Problem details: Copy every line of the data in which the word "agent" occurs.

Records shown:
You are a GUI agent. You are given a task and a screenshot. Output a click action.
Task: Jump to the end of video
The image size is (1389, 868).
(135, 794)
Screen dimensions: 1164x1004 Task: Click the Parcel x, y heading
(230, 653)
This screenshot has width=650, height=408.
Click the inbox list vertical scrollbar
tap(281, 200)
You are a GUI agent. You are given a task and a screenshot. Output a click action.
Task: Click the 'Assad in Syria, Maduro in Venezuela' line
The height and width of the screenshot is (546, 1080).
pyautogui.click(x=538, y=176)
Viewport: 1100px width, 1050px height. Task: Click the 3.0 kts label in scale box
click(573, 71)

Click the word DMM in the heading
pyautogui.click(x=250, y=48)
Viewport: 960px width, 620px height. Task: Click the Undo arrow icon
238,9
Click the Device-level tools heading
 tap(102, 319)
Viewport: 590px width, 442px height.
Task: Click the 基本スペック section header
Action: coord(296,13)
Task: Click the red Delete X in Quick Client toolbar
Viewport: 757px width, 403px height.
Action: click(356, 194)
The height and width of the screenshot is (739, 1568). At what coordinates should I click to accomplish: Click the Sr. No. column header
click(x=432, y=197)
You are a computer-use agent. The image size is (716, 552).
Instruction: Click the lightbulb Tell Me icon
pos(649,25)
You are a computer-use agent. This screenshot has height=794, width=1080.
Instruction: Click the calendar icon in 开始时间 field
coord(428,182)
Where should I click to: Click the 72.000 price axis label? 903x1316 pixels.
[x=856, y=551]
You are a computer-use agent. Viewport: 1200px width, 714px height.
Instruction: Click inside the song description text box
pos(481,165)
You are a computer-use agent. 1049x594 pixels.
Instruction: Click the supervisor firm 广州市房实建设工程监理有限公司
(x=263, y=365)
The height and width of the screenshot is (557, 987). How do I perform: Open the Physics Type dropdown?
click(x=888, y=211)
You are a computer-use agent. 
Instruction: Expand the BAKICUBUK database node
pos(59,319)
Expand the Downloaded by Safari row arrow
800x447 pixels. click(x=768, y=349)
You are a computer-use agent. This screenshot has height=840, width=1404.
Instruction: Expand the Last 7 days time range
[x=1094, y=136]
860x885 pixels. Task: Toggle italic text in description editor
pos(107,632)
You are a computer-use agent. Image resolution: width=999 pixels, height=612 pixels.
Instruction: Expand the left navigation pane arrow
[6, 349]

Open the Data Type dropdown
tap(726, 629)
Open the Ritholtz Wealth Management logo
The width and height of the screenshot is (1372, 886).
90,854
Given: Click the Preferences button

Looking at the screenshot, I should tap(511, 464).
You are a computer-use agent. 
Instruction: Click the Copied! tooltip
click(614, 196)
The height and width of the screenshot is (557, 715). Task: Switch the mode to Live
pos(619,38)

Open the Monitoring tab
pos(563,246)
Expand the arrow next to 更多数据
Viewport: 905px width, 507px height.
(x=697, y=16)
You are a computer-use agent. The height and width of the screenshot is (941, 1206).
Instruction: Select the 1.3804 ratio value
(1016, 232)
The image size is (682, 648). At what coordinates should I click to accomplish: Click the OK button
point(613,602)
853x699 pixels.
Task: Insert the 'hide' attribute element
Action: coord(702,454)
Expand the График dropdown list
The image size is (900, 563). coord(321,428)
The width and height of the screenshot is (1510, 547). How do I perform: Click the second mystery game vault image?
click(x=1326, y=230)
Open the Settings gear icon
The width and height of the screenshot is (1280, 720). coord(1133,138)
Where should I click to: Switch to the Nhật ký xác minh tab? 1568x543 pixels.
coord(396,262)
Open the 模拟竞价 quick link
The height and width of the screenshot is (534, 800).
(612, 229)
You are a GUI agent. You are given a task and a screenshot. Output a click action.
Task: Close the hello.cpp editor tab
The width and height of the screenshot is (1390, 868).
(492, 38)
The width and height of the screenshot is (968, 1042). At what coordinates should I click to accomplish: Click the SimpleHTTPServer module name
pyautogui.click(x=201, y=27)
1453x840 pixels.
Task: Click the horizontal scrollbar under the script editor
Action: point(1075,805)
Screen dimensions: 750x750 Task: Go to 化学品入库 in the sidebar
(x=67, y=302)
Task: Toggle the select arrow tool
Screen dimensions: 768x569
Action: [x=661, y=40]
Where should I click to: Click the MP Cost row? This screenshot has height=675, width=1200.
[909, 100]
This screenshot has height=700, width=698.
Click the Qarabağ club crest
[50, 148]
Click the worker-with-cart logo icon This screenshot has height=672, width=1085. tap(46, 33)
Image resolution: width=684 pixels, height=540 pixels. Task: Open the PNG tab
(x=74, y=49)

Solution for this problem:
You are a GUI agent. You are given a task and a screenshot. Output a click action.
You are a GUI agent. You are given a task and a screenshot. Output a click action.
You are a computer-use agent. The image size is (716, 552).
You are a computer-use agent. This screenshot has height=794, width=1080.
You are a computer-use agent. Viewport: 1200px width, 714px height.
You are a computer-use agent. 1049x594 pixels.
You are a computer-use agent. 
You are a computer-use agent. This screenshot has height=840, width=1404.
You are a computer-use agent. Image resolution: width=999 pixels, height=612 pixels.
You are a computer-use agent. 
You are a computer-use agent. The height and width of the screenshot is (941, 1206).
You are a GUI agent. You are given a task and a screenshot. Output a click action.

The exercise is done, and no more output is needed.